Another digital format has just upstaged its physical counterpart in US sales revenues. Amazon and Netflix did it to the DVD. Now iTunes and its colleagues have done it to the CD.
To someone looking from the outside in, the numbers reported by the Recording Industry Association of America (RIAA) wouldn’t seem just cause for celebration. Year-on-year numbers have been stagnant — consumers spent $3.2 billion on music in the first half of 2015, about exactly how much was spent in the same window last year. Flatlined numbers generally give sales teams cardiac issues, but not in the music industry.
The Rise of Digital
Earnings in the music industry hit a snag during the tumultuous transition from physical to digital formats in the past decade. CDs remained the primary income source for most labels well into the latter half of the new millennium. Digital music offered convenience and variety, but was consigned to being the format of choice for mostly the technologically savvy and the early adopters. However, around 2008, CD sales began to fall. 10.5 million consumers were turned off CDs between 2008 and 2013.
The shift was a consequence of digital music beginning to find its feet, egged on primarily by iTunes emerging on the scene as a reliable avenue for legally-sourced content. It was only in 2014 that digital music sales finally displaced CDs as the globally preferred format for music consumers. Even then the difference was so little ($6.85 billion and $6.82 billion), that it was hard to decide if the CD deserved props for still being relevant 30 years or if digital music should be celebrated for overtaking the legacy format just 15 years into its existence.
Research revealed that while digital was doing better overall, there were large markets where the CD still brought in the lion’s share of earnings. In Japan, for example, physical copy sales accounted for a whopping 78% of the total in 2014. Alas, any eulogies written for the CD would have been rather presumptive at that point.
Streaming as a Service
That brings us to the present. There are even more interesting trends reported by the RIAA than just digital finally outselling physical formats in the United States.

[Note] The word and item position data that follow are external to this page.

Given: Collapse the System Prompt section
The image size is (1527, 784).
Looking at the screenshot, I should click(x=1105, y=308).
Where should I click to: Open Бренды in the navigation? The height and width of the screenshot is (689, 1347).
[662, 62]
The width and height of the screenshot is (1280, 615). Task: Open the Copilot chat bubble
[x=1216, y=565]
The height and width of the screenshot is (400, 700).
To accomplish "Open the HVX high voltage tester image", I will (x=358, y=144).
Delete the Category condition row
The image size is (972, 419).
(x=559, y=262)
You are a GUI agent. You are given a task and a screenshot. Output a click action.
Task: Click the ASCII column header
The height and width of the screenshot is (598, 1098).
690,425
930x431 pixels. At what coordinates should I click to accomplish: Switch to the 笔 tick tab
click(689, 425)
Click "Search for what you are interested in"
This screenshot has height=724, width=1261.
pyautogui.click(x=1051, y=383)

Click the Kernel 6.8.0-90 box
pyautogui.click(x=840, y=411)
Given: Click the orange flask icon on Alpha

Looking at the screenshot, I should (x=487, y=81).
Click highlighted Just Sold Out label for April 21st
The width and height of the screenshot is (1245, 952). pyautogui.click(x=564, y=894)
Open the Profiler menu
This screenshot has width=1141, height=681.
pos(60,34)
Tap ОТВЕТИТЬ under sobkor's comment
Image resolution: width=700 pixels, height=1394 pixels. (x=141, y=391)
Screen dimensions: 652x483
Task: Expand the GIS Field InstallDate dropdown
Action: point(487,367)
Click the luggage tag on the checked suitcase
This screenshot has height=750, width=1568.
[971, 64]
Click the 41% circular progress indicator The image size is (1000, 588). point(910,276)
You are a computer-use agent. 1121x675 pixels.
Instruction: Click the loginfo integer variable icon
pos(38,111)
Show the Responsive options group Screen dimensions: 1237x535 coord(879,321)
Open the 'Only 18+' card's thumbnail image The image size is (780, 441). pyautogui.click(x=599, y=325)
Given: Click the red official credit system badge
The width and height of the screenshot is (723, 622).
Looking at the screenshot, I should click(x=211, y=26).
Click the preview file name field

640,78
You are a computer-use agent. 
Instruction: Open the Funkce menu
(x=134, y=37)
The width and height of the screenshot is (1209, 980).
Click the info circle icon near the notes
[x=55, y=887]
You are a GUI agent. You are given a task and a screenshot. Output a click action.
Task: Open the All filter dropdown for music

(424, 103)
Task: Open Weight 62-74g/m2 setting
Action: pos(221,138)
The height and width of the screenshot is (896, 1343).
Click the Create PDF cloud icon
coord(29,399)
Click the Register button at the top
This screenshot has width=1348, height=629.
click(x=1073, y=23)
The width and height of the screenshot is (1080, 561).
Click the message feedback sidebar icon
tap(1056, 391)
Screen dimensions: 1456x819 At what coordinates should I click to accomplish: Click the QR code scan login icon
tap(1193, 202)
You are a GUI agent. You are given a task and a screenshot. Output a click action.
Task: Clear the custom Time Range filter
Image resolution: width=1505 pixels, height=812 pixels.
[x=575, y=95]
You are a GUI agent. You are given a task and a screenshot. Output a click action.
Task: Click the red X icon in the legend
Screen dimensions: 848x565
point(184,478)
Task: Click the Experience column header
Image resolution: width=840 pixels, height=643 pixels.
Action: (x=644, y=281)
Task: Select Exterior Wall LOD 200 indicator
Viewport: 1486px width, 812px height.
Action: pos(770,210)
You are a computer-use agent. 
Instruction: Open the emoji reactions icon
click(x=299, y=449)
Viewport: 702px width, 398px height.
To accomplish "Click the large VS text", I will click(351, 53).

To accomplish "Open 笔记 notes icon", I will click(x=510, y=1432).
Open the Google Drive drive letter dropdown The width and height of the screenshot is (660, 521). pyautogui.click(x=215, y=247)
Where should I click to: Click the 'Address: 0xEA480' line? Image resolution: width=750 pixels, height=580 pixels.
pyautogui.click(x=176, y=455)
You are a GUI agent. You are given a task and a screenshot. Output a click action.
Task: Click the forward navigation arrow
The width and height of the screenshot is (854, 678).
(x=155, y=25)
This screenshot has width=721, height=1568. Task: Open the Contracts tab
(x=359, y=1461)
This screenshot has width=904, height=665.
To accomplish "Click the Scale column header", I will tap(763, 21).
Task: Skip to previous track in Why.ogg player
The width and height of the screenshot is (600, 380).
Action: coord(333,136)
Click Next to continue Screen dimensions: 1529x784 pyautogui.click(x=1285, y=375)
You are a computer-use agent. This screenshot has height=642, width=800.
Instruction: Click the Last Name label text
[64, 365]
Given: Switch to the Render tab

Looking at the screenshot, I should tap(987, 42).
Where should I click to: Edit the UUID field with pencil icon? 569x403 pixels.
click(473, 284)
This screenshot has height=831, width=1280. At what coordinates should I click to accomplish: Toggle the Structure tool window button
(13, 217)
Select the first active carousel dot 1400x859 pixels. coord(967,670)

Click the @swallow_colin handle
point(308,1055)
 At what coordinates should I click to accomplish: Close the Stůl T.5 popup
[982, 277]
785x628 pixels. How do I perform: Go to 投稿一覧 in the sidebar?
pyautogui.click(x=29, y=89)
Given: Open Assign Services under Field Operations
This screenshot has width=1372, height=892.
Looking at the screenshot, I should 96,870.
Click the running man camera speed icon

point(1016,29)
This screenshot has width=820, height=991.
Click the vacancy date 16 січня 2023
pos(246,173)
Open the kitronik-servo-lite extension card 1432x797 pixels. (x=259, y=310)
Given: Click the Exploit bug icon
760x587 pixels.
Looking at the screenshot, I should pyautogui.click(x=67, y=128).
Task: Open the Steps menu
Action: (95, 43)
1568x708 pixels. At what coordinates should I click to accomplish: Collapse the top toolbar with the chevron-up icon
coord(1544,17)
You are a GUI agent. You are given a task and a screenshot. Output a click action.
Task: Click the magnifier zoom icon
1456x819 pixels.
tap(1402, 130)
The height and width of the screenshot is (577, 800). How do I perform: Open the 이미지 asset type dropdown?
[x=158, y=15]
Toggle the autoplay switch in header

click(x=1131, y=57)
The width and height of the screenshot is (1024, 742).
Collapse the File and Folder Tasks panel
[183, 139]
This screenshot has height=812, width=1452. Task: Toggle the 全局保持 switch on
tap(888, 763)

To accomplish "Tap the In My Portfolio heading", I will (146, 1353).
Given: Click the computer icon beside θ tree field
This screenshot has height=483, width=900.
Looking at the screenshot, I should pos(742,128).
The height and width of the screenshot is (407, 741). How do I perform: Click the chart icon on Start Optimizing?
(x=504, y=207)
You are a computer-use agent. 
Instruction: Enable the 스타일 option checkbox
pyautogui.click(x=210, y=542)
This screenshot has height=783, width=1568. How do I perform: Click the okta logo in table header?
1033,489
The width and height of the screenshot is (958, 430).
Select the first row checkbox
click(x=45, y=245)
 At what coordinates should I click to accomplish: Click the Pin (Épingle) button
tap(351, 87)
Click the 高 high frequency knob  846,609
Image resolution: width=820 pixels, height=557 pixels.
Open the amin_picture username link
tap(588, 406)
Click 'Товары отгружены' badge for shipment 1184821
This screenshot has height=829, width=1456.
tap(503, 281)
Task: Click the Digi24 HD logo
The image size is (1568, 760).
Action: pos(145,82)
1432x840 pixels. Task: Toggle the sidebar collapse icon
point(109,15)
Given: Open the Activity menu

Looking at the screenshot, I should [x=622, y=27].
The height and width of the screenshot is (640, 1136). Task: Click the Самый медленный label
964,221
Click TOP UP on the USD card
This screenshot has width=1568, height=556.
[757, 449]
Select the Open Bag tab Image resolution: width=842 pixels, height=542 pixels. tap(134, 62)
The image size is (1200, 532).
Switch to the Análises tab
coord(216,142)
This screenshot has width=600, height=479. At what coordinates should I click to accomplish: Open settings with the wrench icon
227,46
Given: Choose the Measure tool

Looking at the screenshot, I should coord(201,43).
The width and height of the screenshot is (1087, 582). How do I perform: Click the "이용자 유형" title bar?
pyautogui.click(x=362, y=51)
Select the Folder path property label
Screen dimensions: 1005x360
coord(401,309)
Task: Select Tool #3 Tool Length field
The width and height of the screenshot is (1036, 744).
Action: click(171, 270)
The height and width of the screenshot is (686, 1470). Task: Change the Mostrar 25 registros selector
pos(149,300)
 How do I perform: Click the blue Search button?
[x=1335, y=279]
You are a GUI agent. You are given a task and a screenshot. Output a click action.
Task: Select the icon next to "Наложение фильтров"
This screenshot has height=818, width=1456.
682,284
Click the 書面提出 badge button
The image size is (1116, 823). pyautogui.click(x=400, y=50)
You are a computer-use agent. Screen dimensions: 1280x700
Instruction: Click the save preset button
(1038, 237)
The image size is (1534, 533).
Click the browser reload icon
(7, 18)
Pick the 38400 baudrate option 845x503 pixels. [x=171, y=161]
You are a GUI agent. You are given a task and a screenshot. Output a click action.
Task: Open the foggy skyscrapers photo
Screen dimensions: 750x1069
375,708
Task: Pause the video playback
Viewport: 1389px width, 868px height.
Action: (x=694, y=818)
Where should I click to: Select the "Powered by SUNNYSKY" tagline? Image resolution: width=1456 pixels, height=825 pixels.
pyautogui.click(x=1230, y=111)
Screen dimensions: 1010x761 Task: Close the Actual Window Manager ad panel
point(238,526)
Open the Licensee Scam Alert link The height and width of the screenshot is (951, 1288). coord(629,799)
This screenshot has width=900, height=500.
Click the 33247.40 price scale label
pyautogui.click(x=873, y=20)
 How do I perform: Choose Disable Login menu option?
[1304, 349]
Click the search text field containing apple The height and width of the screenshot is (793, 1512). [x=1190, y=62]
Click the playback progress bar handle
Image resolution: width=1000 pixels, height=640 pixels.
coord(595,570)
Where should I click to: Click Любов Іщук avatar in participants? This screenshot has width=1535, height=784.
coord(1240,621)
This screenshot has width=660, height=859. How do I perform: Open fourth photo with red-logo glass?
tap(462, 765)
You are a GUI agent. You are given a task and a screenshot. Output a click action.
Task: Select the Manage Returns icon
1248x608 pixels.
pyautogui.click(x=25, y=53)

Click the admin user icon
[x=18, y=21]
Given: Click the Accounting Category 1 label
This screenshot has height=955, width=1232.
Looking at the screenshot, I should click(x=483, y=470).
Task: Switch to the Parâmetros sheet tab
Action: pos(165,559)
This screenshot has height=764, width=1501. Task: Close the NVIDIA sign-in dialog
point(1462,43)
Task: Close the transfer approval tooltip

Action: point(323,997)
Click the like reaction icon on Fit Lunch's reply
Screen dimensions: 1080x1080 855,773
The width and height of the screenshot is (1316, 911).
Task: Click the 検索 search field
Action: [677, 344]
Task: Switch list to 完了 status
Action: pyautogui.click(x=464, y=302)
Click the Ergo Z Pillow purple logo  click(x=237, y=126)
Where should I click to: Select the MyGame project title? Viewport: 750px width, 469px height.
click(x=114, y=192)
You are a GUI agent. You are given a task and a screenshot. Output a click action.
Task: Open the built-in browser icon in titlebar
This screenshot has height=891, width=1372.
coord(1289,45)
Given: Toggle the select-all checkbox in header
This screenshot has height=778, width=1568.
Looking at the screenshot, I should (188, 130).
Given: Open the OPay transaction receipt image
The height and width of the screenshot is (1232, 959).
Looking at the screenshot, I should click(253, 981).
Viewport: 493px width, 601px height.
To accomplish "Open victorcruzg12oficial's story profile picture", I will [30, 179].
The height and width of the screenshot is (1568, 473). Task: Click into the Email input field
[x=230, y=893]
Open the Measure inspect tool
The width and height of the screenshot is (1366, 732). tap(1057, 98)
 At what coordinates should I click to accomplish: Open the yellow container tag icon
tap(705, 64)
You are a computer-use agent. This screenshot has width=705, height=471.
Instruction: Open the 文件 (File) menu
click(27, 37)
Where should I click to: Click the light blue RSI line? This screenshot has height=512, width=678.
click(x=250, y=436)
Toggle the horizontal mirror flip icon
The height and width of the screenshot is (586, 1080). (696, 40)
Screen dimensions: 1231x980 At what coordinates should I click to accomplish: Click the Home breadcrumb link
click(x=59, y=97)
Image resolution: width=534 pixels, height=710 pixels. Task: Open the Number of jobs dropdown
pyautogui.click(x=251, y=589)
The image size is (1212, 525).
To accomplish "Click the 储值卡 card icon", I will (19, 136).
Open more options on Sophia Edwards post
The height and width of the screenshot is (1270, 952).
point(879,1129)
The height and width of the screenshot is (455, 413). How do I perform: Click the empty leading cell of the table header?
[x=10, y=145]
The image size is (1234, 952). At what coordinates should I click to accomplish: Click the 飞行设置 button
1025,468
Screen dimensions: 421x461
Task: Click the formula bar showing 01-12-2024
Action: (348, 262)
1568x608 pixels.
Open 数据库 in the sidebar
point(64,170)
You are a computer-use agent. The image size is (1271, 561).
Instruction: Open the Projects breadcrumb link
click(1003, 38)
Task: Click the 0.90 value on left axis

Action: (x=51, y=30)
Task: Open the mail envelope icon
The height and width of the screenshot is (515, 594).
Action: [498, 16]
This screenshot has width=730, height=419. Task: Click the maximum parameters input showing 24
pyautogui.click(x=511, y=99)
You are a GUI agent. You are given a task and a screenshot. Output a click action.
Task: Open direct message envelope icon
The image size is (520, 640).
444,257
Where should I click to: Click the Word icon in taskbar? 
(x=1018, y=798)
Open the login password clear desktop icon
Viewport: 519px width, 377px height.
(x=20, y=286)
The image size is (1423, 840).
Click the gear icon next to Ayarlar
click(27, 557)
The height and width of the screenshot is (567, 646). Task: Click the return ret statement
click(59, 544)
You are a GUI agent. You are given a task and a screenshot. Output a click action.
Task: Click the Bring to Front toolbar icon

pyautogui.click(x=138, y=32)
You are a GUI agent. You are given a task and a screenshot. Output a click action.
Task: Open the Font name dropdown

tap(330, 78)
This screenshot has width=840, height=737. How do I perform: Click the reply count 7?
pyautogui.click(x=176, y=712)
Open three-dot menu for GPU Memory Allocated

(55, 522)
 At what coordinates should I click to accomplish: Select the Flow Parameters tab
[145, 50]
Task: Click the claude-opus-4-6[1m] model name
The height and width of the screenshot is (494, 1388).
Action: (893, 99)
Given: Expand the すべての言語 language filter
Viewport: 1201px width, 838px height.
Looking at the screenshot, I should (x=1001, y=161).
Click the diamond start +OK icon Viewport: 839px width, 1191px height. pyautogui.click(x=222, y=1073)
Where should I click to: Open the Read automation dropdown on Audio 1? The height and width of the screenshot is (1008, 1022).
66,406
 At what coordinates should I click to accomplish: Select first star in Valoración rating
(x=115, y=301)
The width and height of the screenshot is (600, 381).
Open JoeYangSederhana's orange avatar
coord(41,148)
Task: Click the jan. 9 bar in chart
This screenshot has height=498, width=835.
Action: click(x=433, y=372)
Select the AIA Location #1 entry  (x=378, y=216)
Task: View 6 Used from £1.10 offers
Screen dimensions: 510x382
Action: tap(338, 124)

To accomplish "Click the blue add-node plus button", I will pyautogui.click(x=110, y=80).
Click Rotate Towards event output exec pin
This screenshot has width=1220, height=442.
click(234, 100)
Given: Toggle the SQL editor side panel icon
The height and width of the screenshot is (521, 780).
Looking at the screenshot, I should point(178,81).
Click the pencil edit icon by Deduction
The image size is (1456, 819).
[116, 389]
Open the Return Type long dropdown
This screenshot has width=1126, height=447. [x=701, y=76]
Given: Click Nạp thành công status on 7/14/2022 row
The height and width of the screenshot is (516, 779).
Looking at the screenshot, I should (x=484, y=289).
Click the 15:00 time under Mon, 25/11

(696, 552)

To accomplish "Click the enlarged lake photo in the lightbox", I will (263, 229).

Though the cumulative sales numbers have almost gone unchanged between 2014 and 2015, there’s been a significant increase in the contribution made by streaming services to the revenue pie. Streaming, which includes subscription and on-demand platforms, had made $1,028 million by midyear 2015, compared to the $834 million it did during the same period in 2014. Permanent downloads, on the other hand, took a hit, falling from $1.32 billion in 2014 to $1.27 billion in 2015.
The numbers show a trend not just towards not owning music in hard copy, but not owning music at all. This jibes with the larger climate of technological advancement towards a future where less and less data will be held locally on devices.
This of course means bright projections for services like Spotify, which now competes with giants like Apple and Google for returns in the increasingly lucrative music streaming business. Apple’s entry into the space with Apple Music has been well-timed, given what the numbers show. That said, iTunes will continue being an important property, given that permanent downloads still rake in over $1 billion annually.
Distributing royalties
Although the current pace of revenue growth for streaming music would suggest that it will surpass digital download sales by this time next year, saying that CDs or downloads are dead is premature. It will be a long time before the funeral cars line up. For now, everyone’s winning — except the people actually making the music.
It took a celebrity with as much clout (and Klout) as Taylor Swift to shine a light on the plight of music makers in the digital age of music for anyone to remember there was a problem. Her issue was with Apple Music expecting three months’ worth of free work from artists on the platform. Just about a year back, Spotify used to pay musicians an embarrassing $0.00521 per stream.
In order to equal what they’d earn from a single download, artists would need to have their songs streamed 134 times.
Taylor Swift stands to make a few millions each year using streaming, whether that is over Spotify or Apple Music or tin can telephones. For smaller artists, however, music in the digital age is still a much-valued fulltime passion but a risky fulltime job.